Becoming Delilah
In Sara Marchant’s novel Becoming Delilah, a pragmatic woman flees the trauma of her old life to build a new one.
On a quiet, windswept island, beautiful Delilah, née Dolores, works to restore a cottage that was purchased for her by her married boyfriend and benefactor. She was orphaned by domestic violence and raised by a vengeful, fearful grandmother—pieces of a past story that’s related in chapters that alternate with present-set ones until both converge.

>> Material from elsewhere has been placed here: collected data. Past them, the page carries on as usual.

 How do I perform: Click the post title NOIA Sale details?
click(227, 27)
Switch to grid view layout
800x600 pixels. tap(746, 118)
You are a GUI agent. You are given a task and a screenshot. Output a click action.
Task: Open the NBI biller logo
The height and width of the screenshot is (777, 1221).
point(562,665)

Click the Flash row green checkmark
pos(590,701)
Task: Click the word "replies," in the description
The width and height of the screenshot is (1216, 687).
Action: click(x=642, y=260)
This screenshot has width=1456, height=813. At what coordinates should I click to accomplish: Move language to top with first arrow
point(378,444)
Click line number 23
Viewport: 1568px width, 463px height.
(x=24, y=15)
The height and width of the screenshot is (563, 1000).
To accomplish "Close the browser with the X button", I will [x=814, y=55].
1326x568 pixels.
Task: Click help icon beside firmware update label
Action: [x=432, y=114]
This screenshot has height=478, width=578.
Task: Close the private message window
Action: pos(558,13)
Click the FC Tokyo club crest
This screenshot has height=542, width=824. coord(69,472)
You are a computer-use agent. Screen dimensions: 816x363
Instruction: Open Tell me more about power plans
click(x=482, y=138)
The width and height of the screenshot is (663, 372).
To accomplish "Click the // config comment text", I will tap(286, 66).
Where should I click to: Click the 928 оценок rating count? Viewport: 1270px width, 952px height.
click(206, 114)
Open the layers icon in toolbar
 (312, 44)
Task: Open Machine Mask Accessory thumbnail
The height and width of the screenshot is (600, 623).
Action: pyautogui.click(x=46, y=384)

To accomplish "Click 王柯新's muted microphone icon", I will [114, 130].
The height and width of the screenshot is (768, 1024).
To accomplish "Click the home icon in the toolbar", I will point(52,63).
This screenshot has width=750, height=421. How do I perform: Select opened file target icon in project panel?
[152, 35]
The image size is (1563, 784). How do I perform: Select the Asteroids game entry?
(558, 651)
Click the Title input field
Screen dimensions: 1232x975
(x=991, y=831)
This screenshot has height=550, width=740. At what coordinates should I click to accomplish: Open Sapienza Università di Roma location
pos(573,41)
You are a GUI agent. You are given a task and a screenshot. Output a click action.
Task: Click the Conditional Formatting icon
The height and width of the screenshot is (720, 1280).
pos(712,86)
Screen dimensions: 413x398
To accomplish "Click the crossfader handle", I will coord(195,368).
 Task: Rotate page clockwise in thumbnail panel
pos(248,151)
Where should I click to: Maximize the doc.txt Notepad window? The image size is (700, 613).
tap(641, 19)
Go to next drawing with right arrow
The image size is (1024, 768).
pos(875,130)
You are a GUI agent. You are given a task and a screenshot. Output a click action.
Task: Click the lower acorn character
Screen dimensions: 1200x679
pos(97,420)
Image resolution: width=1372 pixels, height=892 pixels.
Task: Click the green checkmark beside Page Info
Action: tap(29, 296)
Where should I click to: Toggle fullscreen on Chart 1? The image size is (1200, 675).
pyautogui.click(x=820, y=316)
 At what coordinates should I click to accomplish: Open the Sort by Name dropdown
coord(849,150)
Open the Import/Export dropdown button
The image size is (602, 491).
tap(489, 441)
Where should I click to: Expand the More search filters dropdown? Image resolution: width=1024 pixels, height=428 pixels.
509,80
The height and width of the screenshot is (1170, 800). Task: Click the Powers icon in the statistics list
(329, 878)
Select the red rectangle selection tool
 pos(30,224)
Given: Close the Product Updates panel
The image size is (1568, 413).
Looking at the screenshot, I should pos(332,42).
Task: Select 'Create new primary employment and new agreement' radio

This is the story of a woman forever being perceived—perceived as beautiful by predatory men, perceived as pitiful by those who know about her awful origins. The narrative unpacks the ways in which such constant perception defines her life, wondering how, if at all, it can be overcome.
Delilah finds solace in manual work. When she moves into her cottage, she has plenty of it. Taught by her grandmother to be practical in every way, Delilah sands, paints, destroys, and replaces until a home is made. Then, she begins to work on her true passion, the garden. The novel focuses on the comfort of working with one’s hands and the capacity of such efforts to heal–or, at the very least, to lessen pain. With the island’s widowed sheriff, Delilah finds physical comfort and gardening guidance; with Anton, an exiled chef, Delilah finds other, more complex emotions.
The prose is like Delilah herself: not showy, but methodical and mesmerizing. The descriptions of her work operate with a quiet beauty that soothes. Delilah’s desire to always return to the work is thus infectious, but it breeds a haunting question: what happens when the work is finished?
Becoming Delilah is a meditative novel about trauma, healing, and what comes next.